Carcinogens that cause cancer
Mutagens that change your cell DNA and cause various diseases
Reproductive toxins that affect your reproductive organs and increase the risk of congenital disabilities
Organ toxins that cause adverse effects to your organs
Acute toxins that can cause effects from a single exposure.
Tips for safe burning candles
Burning candles can be a relaxing experience and change the entire feel of your home, but you don't want to have to side-eye your candle every day, wondering if it's causing harm to you and your loved ones.
Here's a summary of tips you can keep in mind when choosing your candles from here on out if you want to ensure you bring the safest candles into your home.
Plant-Based Wax: You want to stay away from paraffin-based candles at all costs and opt for 100% plant-based wax like soy wax or beeswax. Be sure your candle doesn't contain a mix of plant-based wax and paraffin. This is a cost-saving effort used by candle companies, but the reduced cost is not worth your health.
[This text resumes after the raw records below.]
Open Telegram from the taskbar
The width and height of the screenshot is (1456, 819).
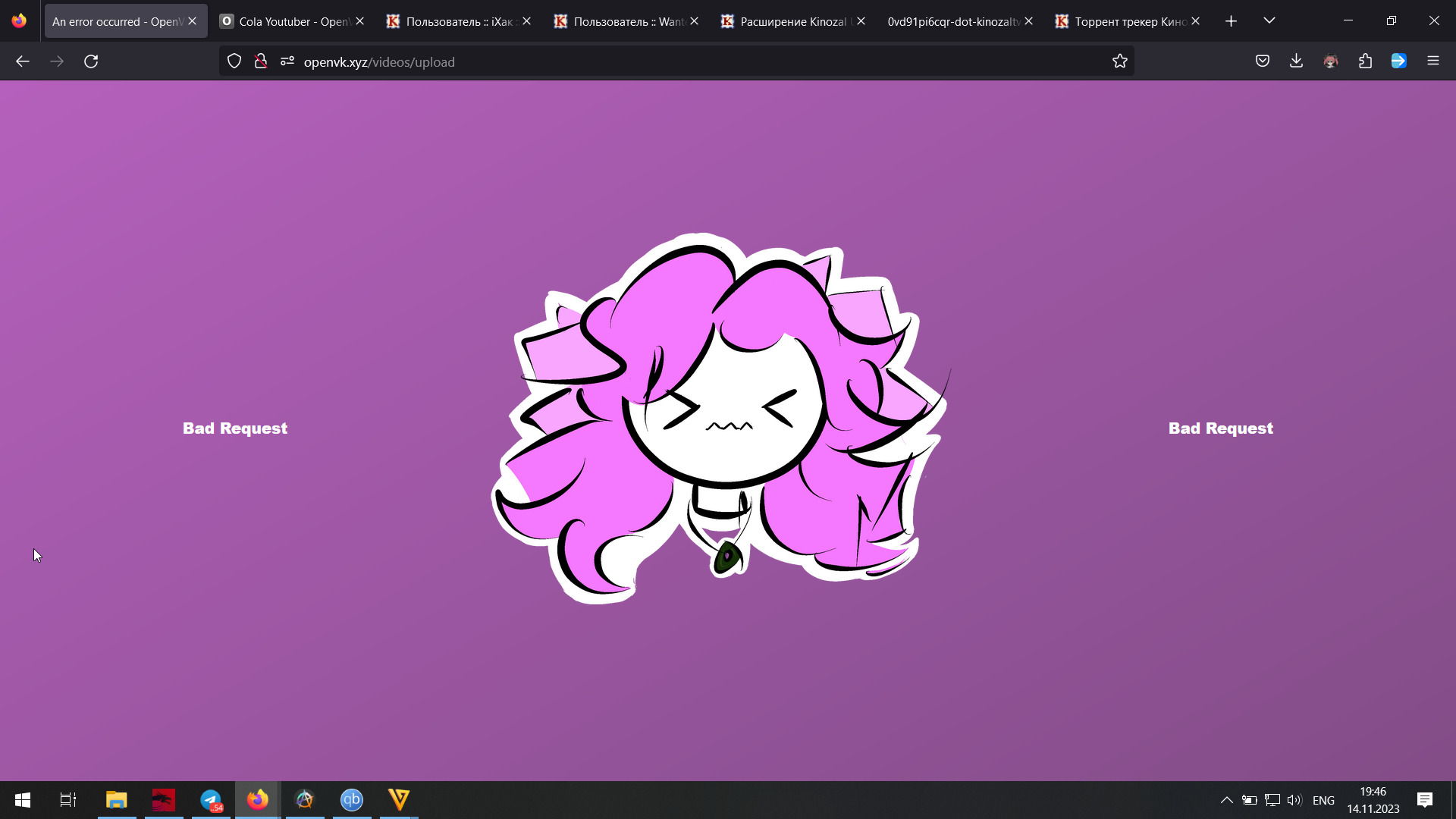211,800
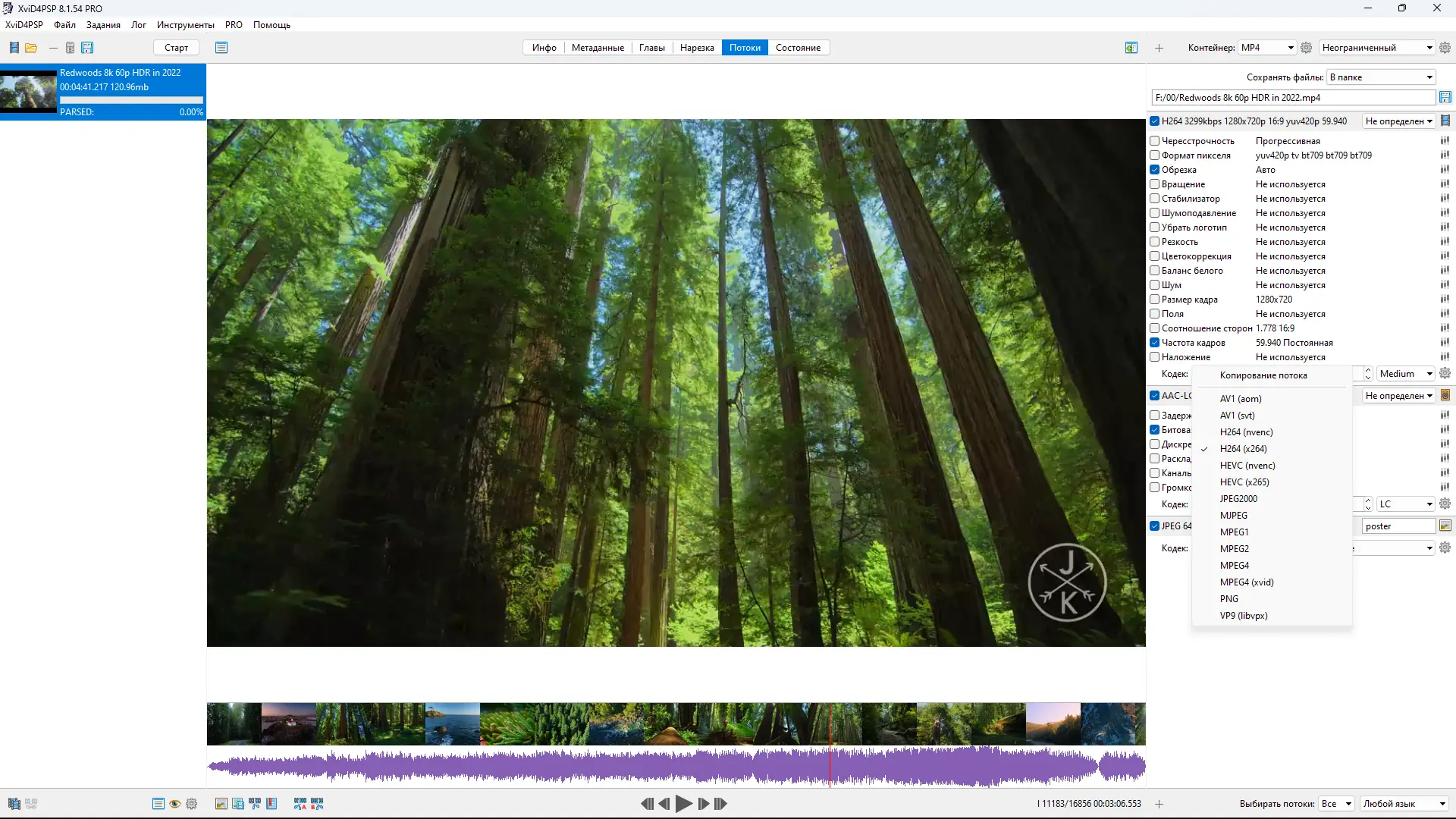
Task: Expand the Medium preset dropdown
Action: click(x=1405, y=374)
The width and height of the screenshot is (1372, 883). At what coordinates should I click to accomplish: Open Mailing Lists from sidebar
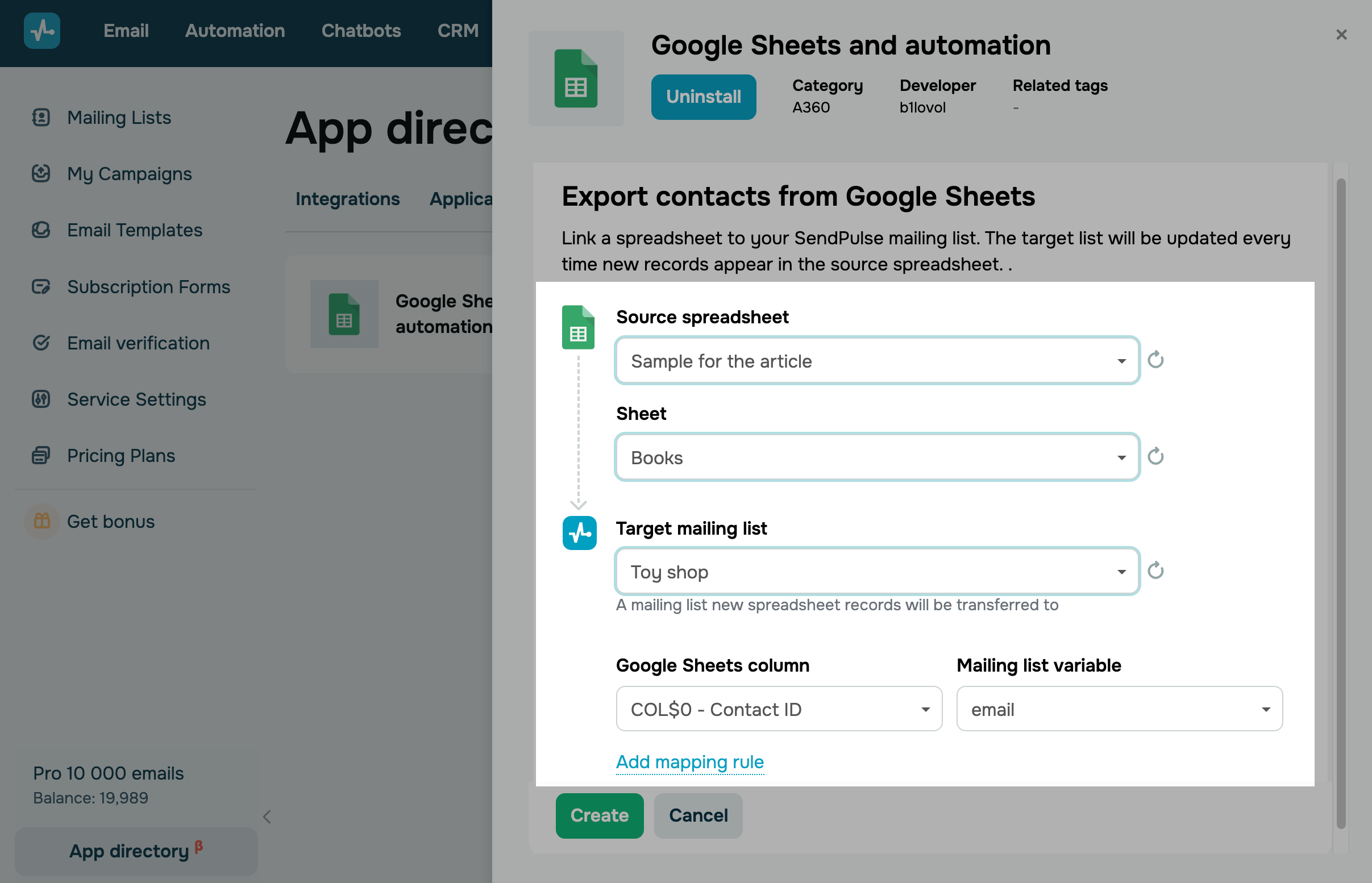pyautogui.click(x=119, y=118)
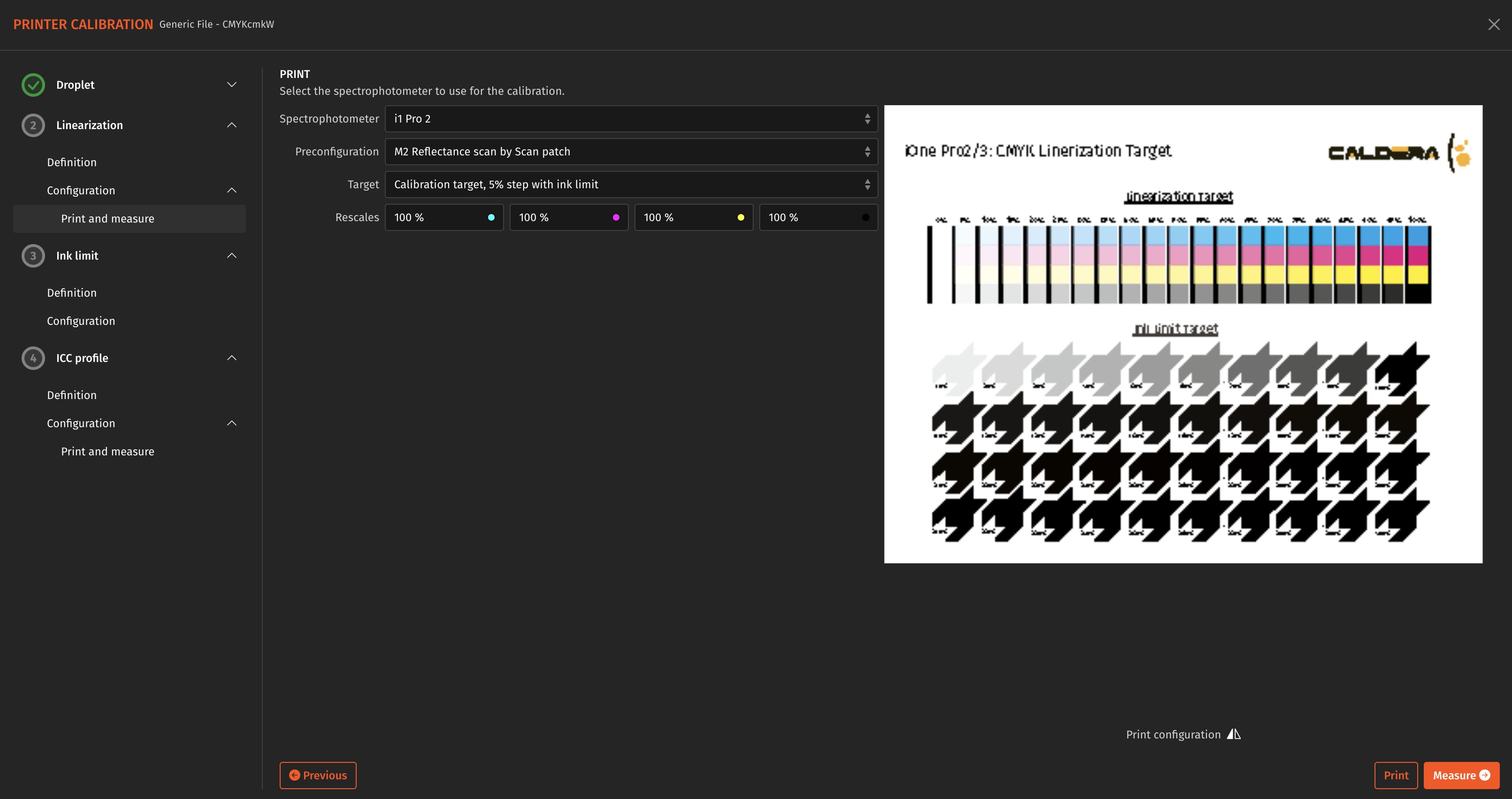
Task: Click the 100 % rescale input field for cyan
Action: pyautogui.click(x=435, y=216)
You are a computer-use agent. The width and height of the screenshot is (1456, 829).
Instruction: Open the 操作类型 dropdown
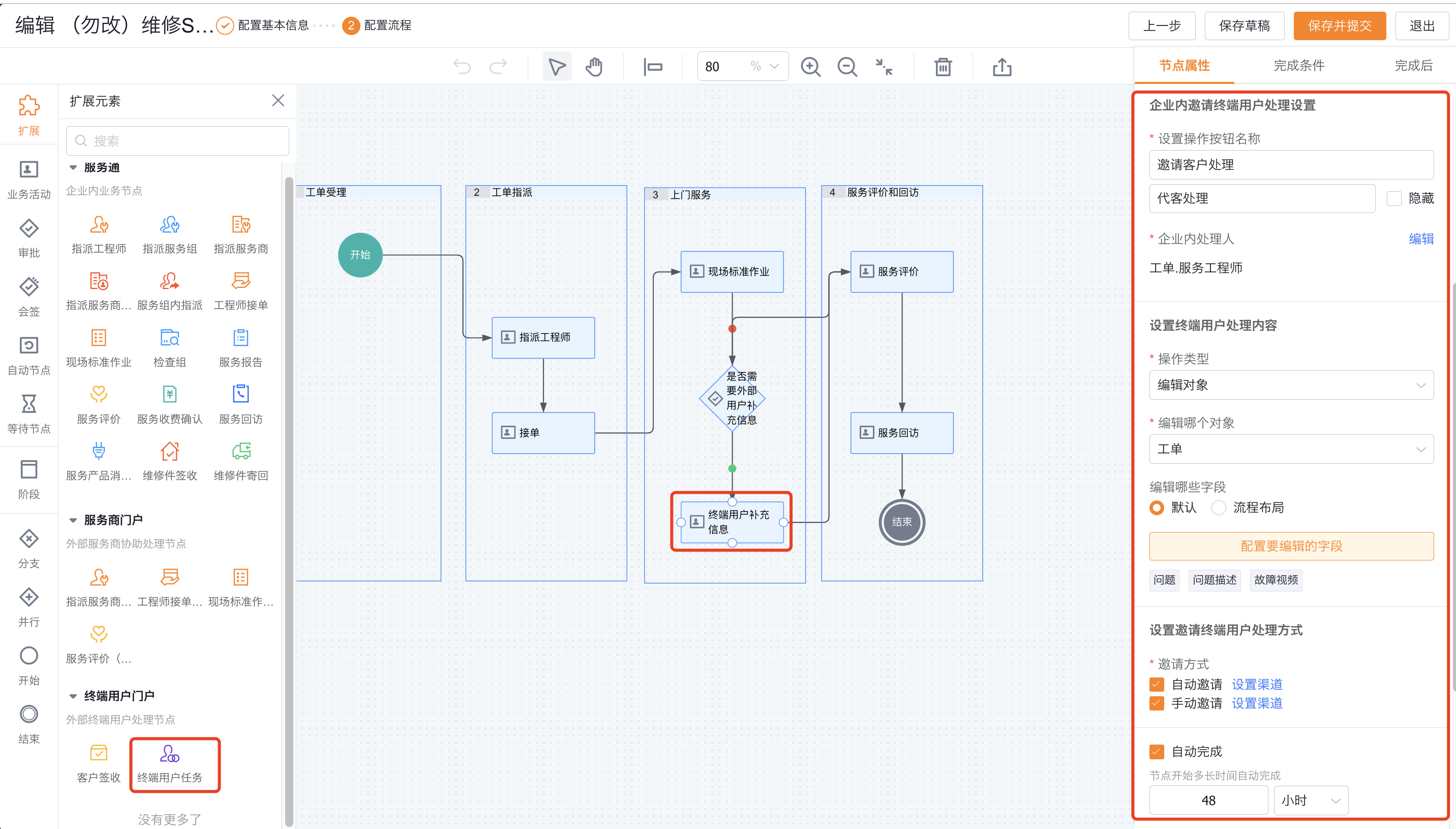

100% Cotton Wicks: This is the safest option for your candle needs. Avoid wicks with any metal inside. Some will have a tiny metal wire; you don't want this in your home because of what the metal can release. Other alternatives to cotton wicks are hemp or wood.
Essential Oils or Natural Fragrance Oils: Since many synthetic fragrance oils aren't safe, it's better to opt for candles made with essential oils or natural fragrance oils that don't contain toxic chemicals.
Non-Colored Candles: You should also skip candles with color. The pigments tend to contain toxic ingredients that add to the dangerous particulate matter you inhale.
Choose Scent Alternatives: There are other ways you can add fragrance to your home that don't require candles. Consider room sprays made with safe fragrances and essential oils. Just be sure they are non-toxic, phthalate-free, DPG-free, and non-VOC.